▸ **FRAGMENTO DEL TEXTO**
>>>

En España, por ejemplo, la edad media de los españoles ha pasado en muy poco tiempo de 39 a 43 años. Se estima, por tanto, que en 2030 una de cada cuatro personas tendrá más de 65 años. Datos igualmente elocuentes señalan que el número de personas centenarias se multiplicará por cuatro y que los nacidos a partir de 2007 tendrán una esperanza de vida de 103. Estas predicciones, al igual que aquellas que apuntan a que en el futuro viviremos 120 años, suelen recogerse en la prensa como espléndidas noticias. Yo debo de ser un bicho rarísimo porque que me congelen, que me resuciten e incluso la idea de vivir 120 años me parece una pesadilla. Para empezar, quienes se alegran de que vayamos a vivir más de una centuria no parecen reparar en que lo que se alargará no es la vida, sino la vejez.

<<<

▸ **DATOS PROPORCIONADOS**
>>>

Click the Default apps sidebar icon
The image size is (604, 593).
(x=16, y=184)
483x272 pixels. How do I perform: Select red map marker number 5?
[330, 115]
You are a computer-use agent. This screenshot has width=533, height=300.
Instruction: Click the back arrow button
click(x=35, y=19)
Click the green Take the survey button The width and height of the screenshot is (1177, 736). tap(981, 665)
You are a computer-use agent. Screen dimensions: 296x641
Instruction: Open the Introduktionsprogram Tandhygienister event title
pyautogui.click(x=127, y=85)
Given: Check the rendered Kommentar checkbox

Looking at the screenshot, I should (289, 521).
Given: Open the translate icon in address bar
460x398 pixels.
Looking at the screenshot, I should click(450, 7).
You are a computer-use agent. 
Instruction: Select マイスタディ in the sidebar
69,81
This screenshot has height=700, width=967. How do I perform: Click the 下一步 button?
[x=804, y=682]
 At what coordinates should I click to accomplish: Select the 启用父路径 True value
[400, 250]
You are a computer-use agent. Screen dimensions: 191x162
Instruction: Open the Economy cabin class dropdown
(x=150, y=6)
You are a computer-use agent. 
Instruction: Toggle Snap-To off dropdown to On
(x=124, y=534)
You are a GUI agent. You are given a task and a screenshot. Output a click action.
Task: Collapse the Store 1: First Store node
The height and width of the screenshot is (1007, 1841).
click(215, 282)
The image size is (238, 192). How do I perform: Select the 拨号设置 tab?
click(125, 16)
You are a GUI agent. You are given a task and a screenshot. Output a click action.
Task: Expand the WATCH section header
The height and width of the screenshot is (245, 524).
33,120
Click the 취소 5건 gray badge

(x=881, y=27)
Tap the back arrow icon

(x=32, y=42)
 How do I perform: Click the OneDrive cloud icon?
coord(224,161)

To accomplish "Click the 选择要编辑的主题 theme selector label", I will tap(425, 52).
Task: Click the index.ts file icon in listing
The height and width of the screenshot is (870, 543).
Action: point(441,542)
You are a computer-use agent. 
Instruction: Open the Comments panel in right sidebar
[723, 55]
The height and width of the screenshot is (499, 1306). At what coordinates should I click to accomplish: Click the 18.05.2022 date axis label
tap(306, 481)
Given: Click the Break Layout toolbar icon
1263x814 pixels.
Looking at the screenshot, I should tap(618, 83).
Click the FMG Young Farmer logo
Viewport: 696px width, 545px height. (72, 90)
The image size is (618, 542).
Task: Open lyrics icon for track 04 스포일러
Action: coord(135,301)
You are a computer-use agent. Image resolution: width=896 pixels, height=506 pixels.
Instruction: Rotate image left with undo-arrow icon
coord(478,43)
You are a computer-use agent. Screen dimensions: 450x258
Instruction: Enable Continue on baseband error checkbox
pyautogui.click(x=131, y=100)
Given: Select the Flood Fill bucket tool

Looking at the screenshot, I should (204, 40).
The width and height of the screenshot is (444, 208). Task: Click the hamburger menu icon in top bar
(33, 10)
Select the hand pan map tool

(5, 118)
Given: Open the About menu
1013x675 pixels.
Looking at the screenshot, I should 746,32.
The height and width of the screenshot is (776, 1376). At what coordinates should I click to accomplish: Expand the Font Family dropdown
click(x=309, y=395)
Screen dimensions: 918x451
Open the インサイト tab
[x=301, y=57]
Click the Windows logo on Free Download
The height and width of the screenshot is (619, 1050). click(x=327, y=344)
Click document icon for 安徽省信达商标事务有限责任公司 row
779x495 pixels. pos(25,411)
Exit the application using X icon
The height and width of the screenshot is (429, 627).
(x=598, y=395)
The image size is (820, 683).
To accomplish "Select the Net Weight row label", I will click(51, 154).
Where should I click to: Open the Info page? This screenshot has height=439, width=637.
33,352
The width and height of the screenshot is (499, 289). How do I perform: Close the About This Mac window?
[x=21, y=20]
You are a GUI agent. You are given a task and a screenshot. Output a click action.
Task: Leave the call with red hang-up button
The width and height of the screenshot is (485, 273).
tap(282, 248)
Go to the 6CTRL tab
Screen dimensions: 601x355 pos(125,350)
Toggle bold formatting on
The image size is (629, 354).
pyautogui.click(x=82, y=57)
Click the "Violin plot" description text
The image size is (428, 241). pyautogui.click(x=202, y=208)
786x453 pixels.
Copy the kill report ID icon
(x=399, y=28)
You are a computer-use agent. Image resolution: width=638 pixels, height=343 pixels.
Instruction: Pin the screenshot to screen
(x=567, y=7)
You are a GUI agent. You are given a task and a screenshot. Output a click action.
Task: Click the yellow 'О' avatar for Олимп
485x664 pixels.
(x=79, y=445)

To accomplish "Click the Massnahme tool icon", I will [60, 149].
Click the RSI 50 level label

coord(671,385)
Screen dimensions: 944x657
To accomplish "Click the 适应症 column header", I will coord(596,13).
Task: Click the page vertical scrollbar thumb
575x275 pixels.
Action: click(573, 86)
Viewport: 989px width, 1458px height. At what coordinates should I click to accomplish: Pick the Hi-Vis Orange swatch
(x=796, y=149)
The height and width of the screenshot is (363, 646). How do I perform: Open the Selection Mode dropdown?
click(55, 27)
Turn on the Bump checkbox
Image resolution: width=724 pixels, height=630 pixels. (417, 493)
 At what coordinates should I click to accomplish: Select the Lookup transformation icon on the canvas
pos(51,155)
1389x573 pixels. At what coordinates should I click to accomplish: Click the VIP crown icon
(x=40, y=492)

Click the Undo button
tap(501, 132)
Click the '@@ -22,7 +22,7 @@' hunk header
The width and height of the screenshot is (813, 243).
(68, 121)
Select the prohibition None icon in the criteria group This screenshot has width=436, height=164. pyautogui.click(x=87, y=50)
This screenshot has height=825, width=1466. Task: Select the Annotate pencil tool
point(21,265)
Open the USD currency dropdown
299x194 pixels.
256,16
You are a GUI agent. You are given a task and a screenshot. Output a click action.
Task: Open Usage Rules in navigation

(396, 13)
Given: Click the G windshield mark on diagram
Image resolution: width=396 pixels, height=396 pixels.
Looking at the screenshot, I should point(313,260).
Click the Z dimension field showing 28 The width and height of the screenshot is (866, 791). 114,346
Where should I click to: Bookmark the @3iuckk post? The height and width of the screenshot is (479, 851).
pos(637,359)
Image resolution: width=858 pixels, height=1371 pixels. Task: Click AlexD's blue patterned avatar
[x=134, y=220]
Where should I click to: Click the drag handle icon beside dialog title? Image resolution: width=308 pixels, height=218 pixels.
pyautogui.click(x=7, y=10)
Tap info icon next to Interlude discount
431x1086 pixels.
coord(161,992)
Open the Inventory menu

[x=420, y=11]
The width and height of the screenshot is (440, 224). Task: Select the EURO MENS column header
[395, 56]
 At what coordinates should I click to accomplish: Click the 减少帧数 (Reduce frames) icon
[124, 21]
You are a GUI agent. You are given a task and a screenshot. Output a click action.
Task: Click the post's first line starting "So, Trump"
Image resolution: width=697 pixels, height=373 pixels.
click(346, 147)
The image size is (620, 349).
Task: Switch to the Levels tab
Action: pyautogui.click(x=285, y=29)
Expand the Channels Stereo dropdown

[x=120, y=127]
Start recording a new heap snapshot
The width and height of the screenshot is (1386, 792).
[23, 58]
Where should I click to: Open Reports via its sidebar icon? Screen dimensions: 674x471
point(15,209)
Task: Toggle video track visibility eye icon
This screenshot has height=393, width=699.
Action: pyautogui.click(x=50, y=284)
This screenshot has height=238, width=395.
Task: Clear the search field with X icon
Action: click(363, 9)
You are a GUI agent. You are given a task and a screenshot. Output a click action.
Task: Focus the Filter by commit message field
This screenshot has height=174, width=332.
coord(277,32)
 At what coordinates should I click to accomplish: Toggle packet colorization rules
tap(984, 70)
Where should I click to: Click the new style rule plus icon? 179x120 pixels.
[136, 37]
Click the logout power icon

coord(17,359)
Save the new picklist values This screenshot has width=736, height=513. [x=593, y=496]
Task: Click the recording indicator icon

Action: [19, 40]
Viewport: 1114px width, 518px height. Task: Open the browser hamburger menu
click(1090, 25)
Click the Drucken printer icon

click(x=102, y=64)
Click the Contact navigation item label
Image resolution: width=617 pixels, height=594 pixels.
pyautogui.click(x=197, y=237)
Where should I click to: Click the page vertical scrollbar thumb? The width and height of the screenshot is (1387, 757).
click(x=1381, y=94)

<<<

▸ **QUÉ DEBES HACER**
(1) Responde a estas preguntas sobre el fragmento acerca de la longevidad:
(a) ¿De qué edad a qué edad ha pasado la edad media de los españoles?
(b) ¿Por cuánto se multiplicará el número de personas centenarias?
(c) ¿Qué esperanza de vida tendrán los nacidos a partir de 2007?
(2) Prosigue el fragmento acerca de la longevidad a partir de su última oración.
El listado procede de otra fuente distinta del fragmento.

▸ **RESPUESTAS**
(1)
(a) De 39 a 43 años.
(b) Por cuatro.
(c) 103 años.

(2)
¿Quiero ser una ancianita encantadora durante treinta, cuarenta o cincuenta añazos? No, gracias. En cuanto a que me congelen como a una rana (decapitada, además), creo que también voy a pasar en quinta, y de la resurrección solo puedo decir que la perspectiva me recuerda demasiado a Rip van Winkle. En este cuento de Washington Irving, un pacífico aldeano se duerme bajo un árbol y, cuando despierta, descubre que han transcurrido muchísimos años. Al principio, se queda encantado al admirar los cambios que se han producido en los Estados Unidos. Su país ya no es colonia británica; a punto están de celebrarse elecciones; y la democracia, tan deseada por él, ha triunfado. Sin embargo, poco después empieza a darse cuenta de ciertos inconvenientes. La mayoría de sus allegados, incluida su mujer, han muerto; no consigue entender nada de lo que pasa a su alrededor y la gente lo mira como si fuera extraterrestre. En resumidas cuentas, lo único que Rip van Winke consiguió con su sueño maravilloso fue sentirse completamente solo en el mundo.

 

Por eso yo, virgencita, que me quede como estoy, creo que prefiero pasar de quimeras. No sea que después de lustros (o siglos), hibernada como una rana, despierte solo para descubrir que inmortalidad y soledad son una misma cosa.